Kindred

Genre

Publishers and academics have had a hard time categorizing Kindred. In an interview with Randall Kenan, Butler stated that she considered Kindred "literally" as "fantasy".[8] According to Pamela Bedore, Butler's novel is difficult to classify because it includes both elements of the slave narrative and science fiction.[13] Frances Smith Foster insists Kindred does not have one genre and is in fact a blend of "realistic science fiction, grim fantasy, neo-slave narrative, and initiation novel."[34] Sherryl Vint describes the narrative as a fusion of the fantastical and the real, resulting in a book that is "partly historical novel, partly slave narrative, and partly the story of how a twentieth century black woman comes to terms with slavery as her own and her nation's past."[17]

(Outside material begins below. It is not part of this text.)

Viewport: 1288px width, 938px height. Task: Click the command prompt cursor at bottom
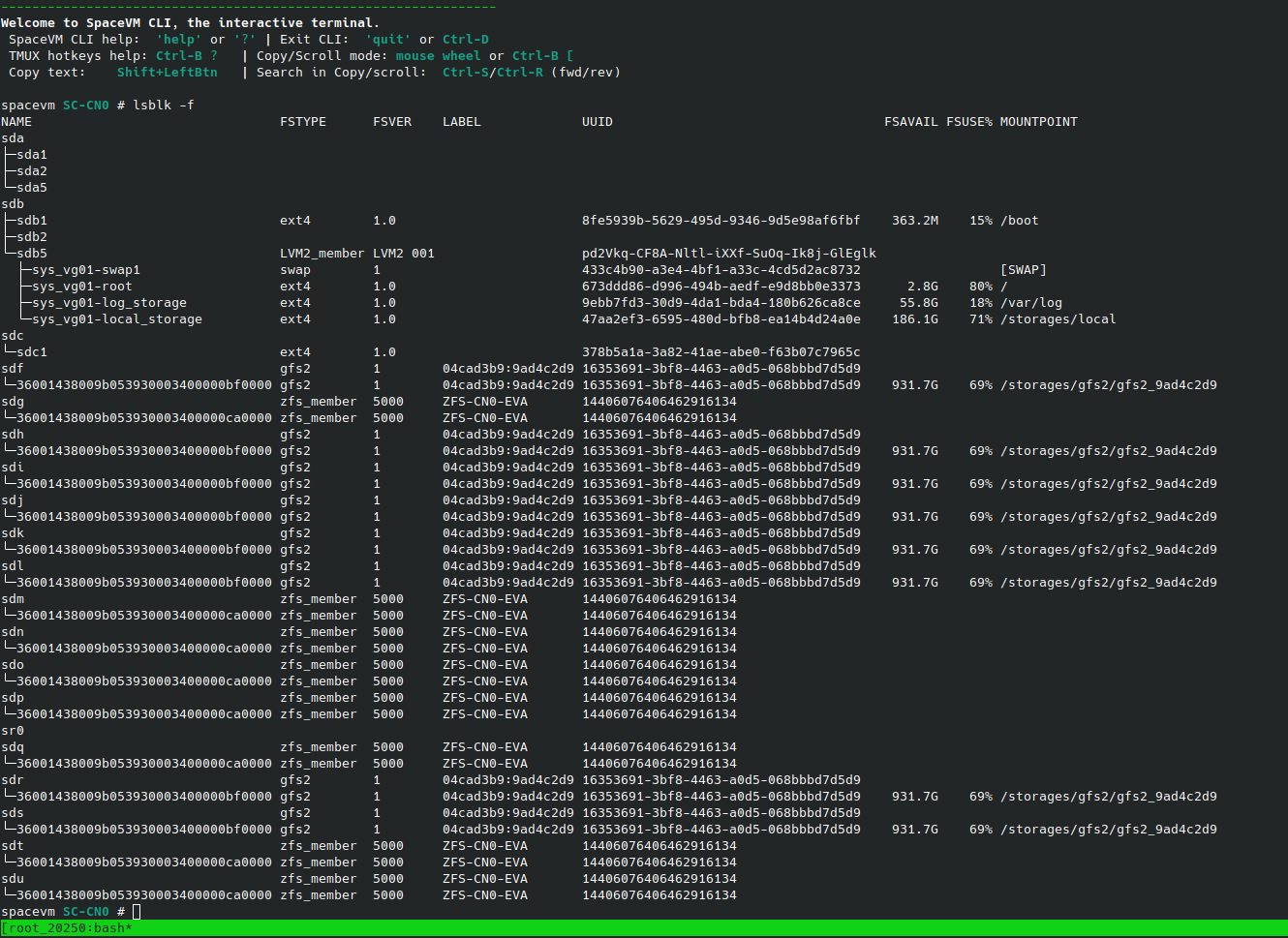click(x=137, y=912)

Critics who emphasize Kindred's exploration of the grim realities of antebellum slavery tend to classify it mainly as a neo-slave narrative. Jane Donawerth traces Butler's novel to the recovery of slave narratives during the 1960s, a form then adapted by female science fiction writers to their own fantastical worlds.[30] Robert Crossley identifies Kindred as "a distinctive contribution to the genre of neo-slave narrative" and places it along Margaret Walker's Jubilee, David Bradley's The Chaneysville Incident, Sherley Anne Williams's Dessa Rose, Toni Morrison's Beloved, and Charles R. Johnson's Middle Passage.[2][35] Sandra Y. Govan calls the novel "a significant departure" from the science fiction narrative not only because it is connected to "anthropology and history via the historical novel", but also because it links "directly to the black American slave experiences via the neo-slave narrative."[9] Noting that Dana begins the story as a free black woman who becomes enslaved, Marc Steinberg labels Kindred an "inverse slave narrative."[36]

Still, other scholars insist that Butler's background in science fiction is key to our understanding of what type of narrative Kindred is. Dana's time traveling, in particular, has caused critics to place Kindred along science fiction narratives that question "the nature of historical reality," such as Kurt Vonnegut's "time-slip" novel Slaughterhouse Five[37] and Philip K. Dick's The Man in the High Castle, or that warn against "negotiat[ing] the past through a single frame of reference," as in William Gibson's "The Gernsback Continuum."[38] In her article "A Grim Fantasy", Lisa Yaszek argues that Butler adapts two tropes of science fiction—time-travel and the encounter with the alien Other—to "re-present African-American women's histories."[10] Raffaella Baccolini further identifies Dana's time traveling as a modification of the "grandfather paradox" and notices Butler's use of another typical science fiction element: the narrative's lack of correlation between time passing in the past and time passing in the present.[39]